Essa multiplicidade de campos, dimensões, respostas e estratégias implica o desafio de pesquisar e refletir como nos relacionarmos com esses processos. Coloca-se o problema de elaborar os limiares da regulação, repensar os termos de controle e as possibilidades de imaginar e promover esquemas de ação política, usos sociais das tecnologias digitais e quiçá promover uma espécie de democratização dos algoritmos.

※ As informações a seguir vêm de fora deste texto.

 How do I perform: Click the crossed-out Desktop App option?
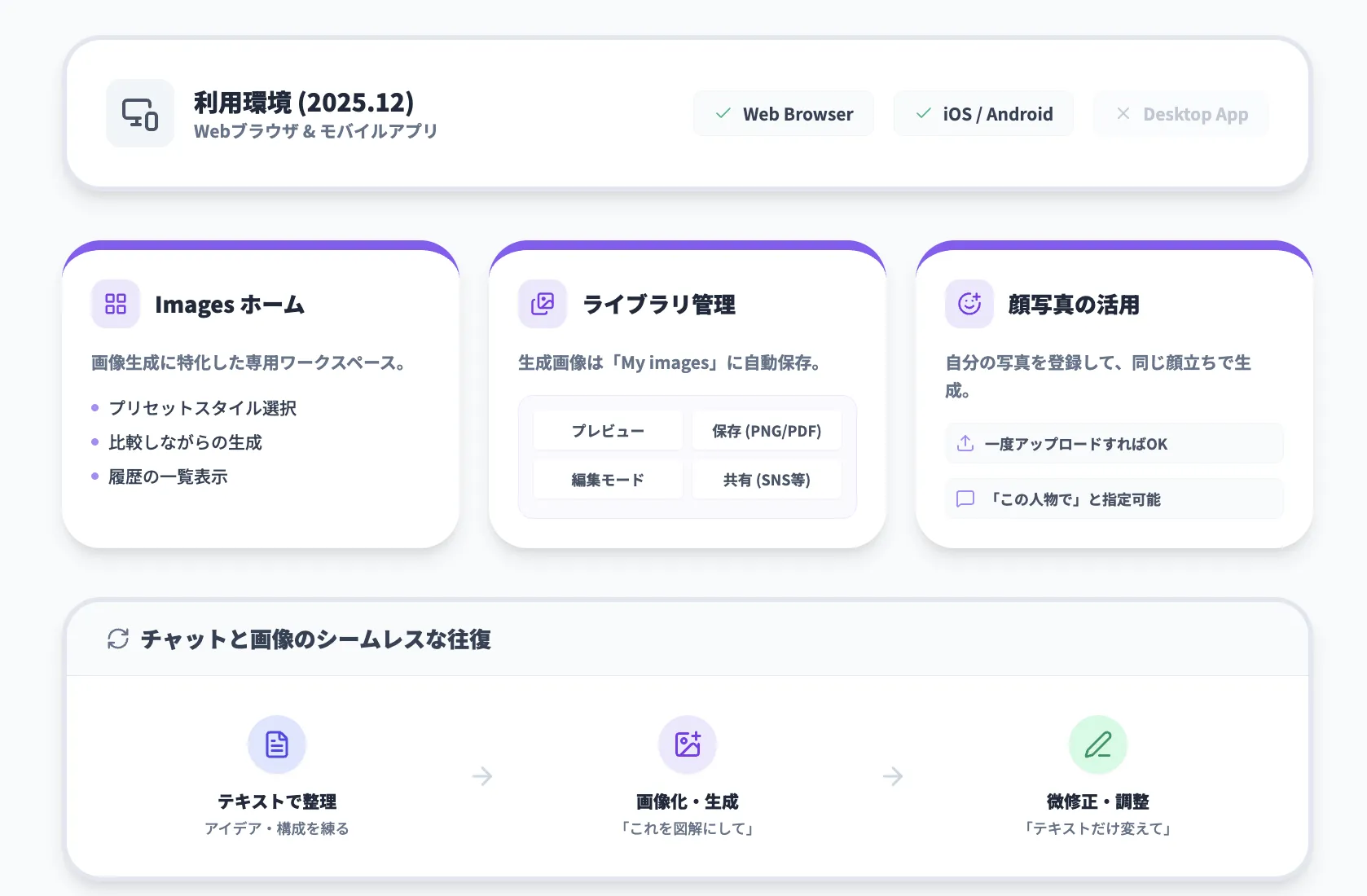tap(1181, 113)
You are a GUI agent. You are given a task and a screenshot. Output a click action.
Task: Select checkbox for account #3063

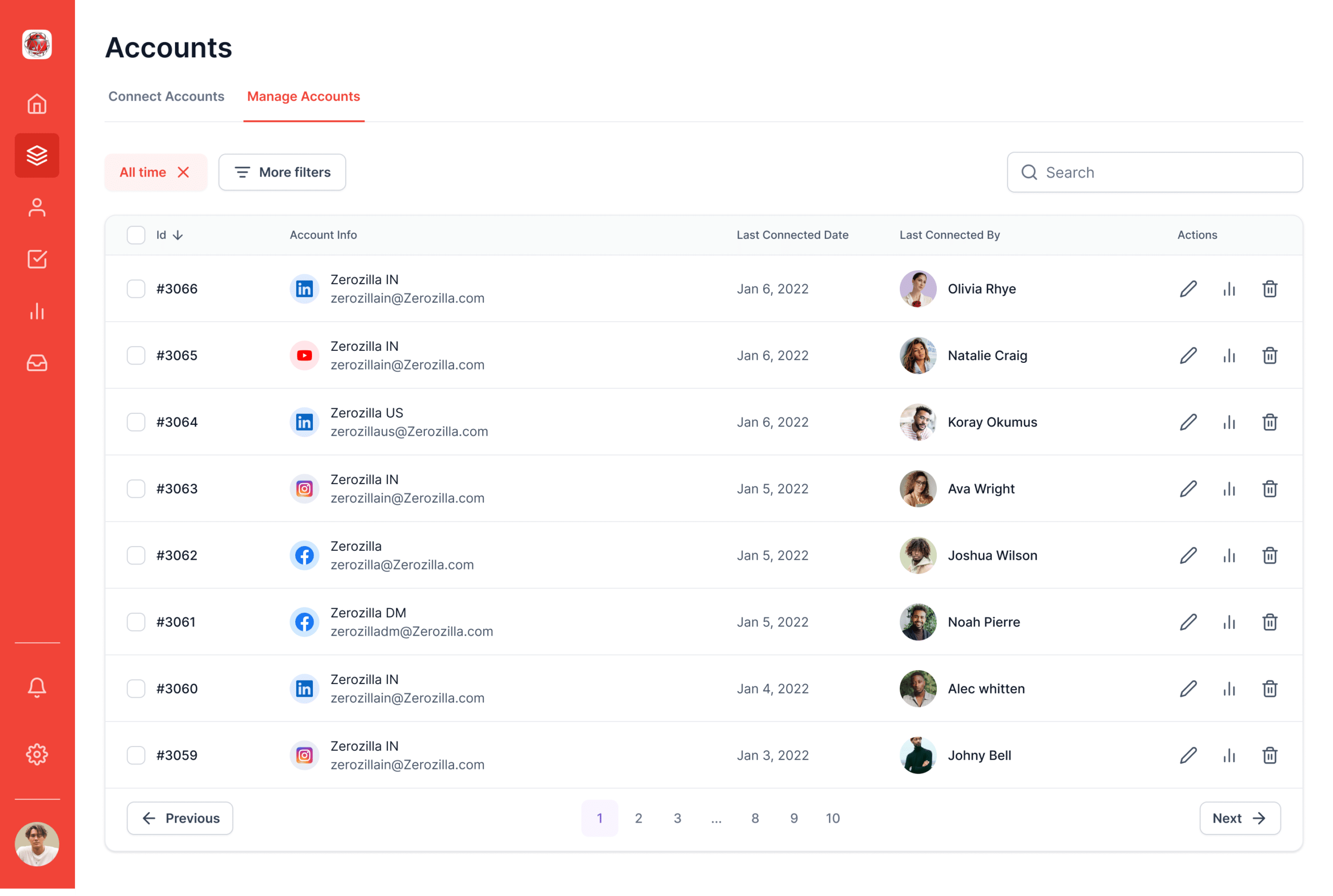136,488
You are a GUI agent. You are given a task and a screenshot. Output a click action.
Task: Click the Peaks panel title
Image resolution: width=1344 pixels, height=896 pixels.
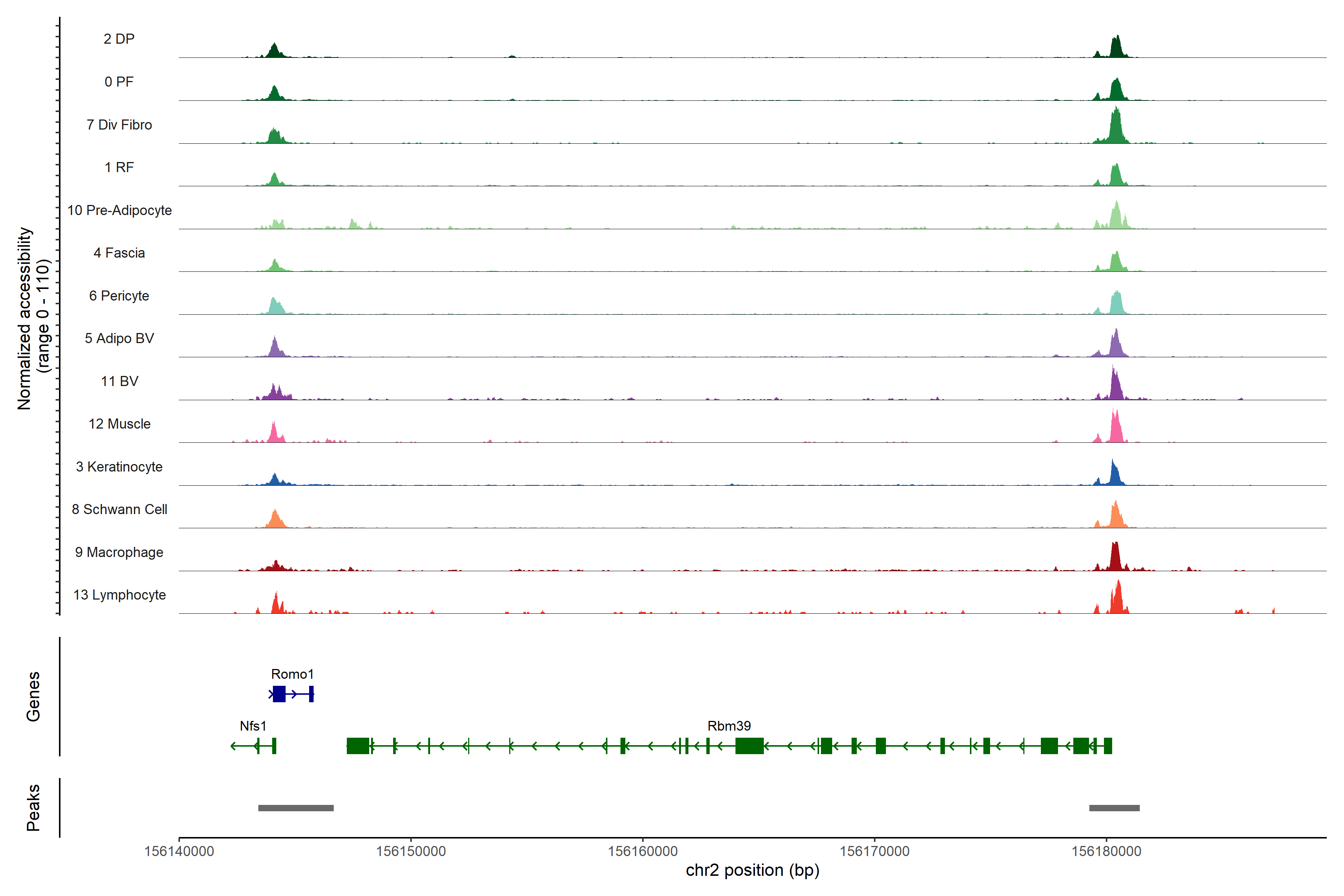point(33,807)
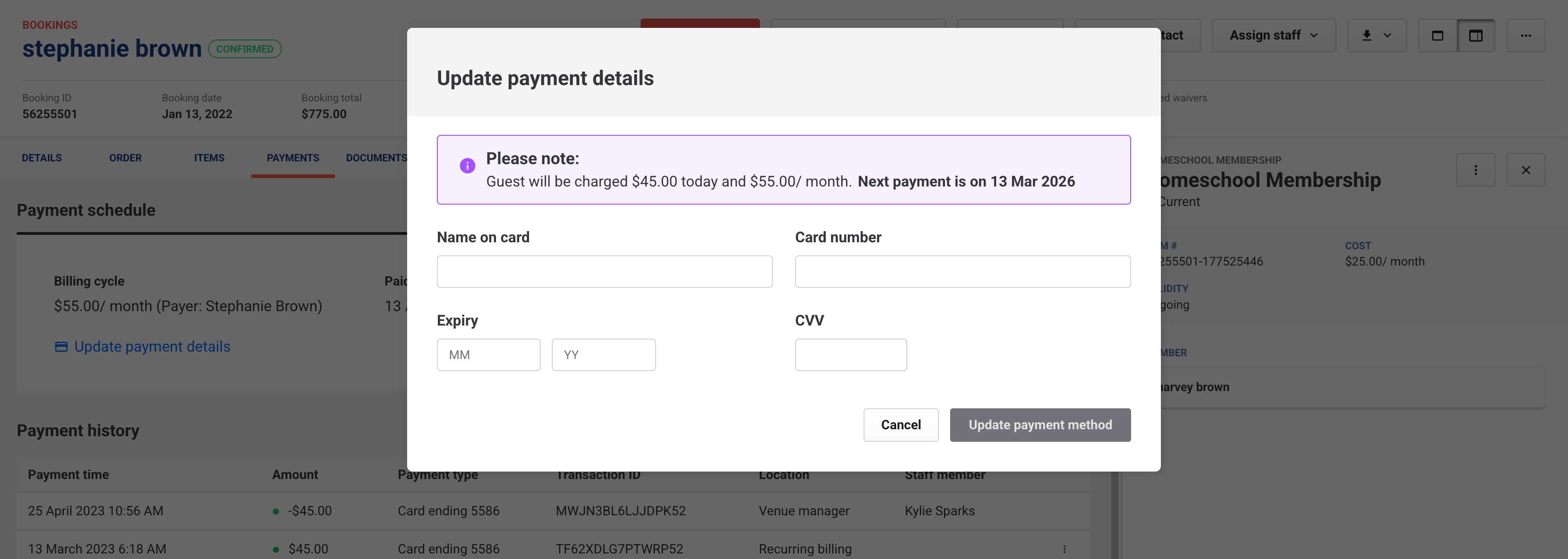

Pensa-se mesmo em sistemas informatizados compatíveis com outros imperativos, dissonantes em relação à eficiência competitiva, e que desse modo e possibilitem outras relações com as formas de vida da democracia constitucional.

Assim, o dossiê propõe-se a receber trabalhos que analisem essas estratégias de ‘regulação algorítmica’ na e para a democracia constitucional. Em que a exposição dos efeitos e implicações das tecnologias digitais é trabalhado do ponto de vista das formas de recepção, inflexões, resistências e imaginação de respostas aos desafios dessa nova situação.